I ran into this problem several times by now: I save some kind of information I need in a class that holds a tuple of data, since the two are connected (e.g. a channel number for my Zotino board and some internal list index with the voltage corresponding to that channel). Outside of the kernel this is no issue, but as soon as I want to access a tuple member in a kernel function, I get the error

<repository>\tests.py:31:15-31:28: error: type (numpy.int32, numpy.int32) is not iterable
        print(self.my_tuple[0])

As an example if I uncomment the last line here, the experiment will not compile:

class GenericTest(EnvExperiment):
    def build(self):
        self.setattr_device("core")
        self.my_tuple = (1, 2)

    def run(self):
        print(self.my_tuple)
        print(self.my_tuple[0])
        self.kernel_run()
        
    @kernel
    def kernel_run(self):
        self.core.reset()
        print(self.my_tuple)
        #print(self.my_tuple[0])

Interestingly (at least to me), the tuple itself poses no issue, just accessing its members. Why is it designed this way? Accessing list members is no problem, as long as the list has a fixed size and I think these two data types are closely related. Of course it is always possible to rewrite the tuple as a list with two elements, but I think it is a nice and natural language construct for a small amount of closely connected variables.
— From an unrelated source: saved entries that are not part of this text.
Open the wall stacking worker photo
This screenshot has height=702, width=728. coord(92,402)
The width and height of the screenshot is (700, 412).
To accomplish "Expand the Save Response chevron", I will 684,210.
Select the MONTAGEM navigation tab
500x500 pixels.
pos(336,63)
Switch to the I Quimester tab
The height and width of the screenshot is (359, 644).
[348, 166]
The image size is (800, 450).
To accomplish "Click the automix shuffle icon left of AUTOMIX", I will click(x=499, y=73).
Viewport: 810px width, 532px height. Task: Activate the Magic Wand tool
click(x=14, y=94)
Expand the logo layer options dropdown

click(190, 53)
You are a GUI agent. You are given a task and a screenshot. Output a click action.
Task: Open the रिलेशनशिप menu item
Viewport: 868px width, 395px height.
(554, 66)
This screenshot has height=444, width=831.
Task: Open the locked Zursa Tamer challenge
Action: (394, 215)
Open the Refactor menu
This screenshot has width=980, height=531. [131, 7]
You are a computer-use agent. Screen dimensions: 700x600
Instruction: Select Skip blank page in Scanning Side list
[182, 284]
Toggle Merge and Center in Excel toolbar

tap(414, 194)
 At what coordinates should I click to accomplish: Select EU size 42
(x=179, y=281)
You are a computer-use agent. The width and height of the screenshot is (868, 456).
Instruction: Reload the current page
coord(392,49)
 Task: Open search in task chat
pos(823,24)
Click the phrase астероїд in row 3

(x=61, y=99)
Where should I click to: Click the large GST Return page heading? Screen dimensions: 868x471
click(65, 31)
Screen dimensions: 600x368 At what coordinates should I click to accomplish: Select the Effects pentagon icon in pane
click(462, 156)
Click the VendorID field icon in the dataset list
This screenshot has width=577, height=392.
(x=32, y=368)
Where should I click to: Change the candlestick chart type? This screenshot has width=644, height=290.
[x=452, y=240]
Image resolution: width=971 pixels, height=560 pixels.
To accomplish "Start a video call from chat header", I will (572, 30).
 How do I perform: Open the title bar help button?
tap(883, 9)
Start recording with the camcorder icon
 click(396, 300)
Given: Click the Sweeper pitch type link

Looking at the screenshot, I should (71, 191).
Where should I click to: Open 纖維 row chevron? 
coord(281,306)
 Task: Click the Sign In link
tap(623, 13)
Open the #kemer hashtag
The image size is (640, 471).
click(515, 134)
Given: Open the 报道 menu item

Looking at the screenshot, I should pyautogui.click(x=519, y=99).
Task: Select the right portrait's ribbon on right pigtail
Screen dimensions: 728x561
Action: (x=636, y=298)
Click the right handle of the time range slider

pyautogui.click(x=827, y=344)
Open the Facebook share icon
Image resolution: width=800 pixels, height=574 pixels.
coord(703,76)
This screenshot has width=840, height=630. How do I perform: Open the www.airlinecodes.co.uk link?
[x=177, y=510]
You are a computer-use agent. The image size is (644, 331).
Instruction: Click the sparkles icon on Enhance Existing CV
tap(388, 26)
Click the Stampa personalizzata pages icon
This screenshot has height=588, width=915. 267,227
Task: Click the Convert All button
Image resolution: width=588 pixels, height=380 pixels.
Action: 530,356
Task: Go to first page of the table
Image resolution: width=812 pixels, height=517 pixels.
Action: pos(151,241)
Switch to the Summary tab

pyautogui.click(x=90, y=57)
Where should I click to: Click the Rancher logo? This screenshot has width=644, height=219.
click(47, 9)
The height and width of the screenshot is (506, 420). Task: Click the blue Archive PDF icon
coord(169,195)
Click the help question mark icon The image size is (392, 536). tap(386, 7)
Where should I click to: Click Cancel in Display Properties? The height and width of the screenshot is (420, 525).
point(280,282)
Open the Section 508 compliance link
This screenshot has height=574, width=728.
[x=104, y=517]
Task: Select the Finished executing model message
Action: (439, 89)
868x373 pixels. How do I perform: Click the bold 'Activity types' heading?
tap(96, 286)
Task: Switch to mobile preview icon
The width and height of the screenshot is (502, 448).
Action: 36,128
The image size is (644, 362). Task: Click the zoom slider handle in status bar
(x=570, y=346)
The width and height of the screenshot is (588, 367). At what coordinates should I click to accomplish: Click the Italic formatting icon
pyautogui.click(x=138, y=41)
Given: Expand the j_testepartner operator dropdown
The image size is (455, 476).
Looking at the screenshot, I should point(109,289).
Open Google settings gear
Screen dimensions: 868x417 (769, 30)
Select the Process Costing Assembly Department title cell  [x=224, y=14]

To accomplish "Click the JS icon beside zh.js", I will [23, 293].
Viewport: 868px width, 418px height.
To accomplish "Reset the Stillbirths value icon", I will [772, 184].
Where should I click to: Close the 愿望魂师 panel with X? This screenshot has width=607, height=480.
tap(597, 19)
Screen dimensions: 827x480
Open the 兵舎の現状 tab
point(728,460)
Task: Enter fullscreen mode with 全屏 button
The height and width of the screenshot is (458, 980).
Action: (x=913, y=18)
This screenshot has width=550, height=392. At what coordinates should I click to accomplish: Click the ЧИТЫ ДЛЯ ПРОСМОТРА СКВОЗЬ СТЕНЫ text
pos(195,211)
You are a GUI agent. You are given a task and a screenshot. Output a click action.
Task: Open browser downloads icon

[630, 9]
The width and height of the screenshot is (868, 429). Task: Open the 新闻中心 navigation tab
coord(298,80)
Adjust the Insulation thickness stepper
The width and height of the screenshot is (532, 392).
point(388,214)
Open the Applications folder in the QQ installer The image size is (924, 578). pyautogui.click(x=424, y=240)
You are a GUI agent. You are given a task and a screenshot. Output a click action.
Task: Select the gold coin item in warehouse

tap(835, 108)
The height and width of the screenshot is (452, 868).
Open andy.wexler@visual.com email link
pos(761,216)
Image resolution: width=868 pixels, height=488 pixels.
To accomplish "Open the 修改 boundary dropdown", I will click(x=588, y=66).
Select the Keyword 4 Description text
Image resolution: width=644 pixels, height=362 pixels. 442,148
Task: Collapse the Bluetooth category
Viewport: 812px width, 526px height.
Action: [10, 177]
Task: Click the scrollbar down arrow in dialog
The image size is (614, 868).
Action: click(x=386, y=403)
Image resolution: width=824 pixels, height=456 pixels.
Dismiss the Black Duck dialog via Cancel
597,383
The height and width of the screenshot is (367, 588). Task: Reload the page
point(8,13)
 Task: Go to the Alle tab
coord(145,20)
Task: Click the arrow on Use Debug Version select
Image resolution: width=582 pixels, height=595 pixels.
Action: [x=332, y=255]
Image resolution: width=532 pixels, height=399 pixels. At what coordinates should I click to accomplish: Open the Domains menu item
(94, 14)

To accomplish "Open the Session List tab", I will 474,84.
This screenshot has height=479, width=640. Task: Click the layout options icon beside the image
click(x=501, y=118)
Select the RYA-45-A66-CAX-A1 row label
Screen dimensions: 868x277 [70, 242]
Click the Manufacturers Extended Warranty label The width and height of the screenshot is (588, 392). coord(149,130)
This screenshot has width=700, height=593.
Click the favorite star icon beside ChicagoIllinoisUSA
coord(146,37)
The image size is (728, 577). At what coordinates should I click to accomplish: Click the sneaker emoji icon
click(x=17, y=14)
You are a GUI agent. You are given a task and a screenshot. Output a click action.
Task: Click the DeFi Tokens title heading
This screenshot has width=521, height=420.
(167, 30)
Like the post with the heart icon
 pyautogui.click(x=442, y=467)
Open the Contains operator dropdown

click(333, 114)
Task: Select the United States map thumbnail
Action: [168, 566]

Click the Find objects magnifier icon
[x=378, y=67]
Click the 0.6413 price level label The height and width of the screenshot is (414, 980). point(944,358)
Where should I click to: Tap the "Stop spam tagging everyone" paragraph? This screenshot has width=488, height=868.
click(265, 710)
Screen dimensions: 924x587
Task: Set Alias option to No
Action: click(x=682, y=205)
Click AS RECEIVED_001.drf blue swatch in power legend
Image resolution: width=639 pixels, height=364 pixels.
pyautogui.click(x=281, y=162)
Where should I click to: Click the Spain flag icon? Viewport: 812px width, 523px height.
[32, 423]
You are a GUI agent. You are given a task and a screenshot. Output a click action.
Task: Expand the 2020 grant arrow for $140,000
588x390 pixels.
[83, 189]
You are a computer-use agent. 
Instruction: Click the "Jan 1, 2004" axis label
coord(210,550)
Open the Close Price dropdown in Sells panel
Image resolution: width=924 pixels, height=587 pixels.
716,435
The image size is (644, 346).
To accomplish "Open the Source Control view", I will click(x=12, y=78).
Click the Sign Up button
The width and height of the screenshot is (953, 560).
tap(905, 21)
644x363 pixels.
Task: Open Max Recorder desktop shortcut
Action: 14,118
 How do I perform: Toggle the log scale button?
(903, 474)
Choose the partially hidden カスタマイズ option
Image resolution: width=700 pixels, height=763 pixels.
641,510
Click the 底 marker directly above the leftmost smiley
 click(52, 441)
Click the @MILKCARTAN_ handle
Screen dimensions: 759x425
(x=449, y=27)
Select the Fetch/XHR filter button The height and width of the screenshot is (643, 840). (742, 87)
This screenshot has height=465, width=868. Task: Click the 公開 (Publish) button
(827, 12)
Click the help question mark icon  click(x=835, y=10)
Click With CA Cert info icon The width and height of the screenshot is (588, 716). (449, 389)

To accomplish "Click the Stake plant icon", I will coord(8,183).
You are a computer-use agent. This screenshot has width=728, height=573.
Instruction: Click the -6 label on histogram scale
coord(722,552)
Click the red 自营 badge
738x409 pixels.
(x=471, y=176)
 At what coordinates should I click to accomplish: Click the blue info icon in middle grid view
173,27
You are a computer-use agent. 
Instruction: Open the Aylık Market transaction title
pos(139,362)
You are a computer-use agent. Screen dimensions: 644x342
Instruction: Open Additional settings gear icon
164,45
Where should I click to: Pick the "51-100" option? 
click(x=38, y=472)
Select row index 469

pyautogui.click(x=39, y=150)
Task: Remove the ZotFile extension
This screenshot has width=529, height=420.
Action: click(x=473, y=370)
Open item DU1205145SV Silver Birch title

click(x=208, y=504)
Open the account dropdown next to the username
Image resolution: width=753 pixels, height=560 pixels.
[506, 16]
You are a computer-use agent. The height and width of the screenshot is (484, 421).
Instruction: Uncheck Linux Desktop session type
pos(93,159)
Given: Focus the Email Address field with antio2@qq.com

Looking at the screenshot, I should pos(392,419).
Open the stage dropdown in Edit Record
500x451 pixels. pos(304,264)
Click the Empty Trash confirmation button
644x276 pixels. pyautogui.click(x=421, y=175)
    steine01 Why is it designed this way?

    The idea was that tuples, unlike lists, could have different element types. This in turn imposes other type checking restrictions; if you have x = some_tuple[i] then it becomes generally impossible to determine the type of x at compilation time.

    This tuple design probably will change in NAC3.

    Thank you for the quick reply. I see, then I will stick to the short lists instead of tuples for these use cases.

    2 months later

    Note that deconstructing the tuple (a, b = self.my_tuple) works even on the current compiler. This might or might not be enough for your use case, of course.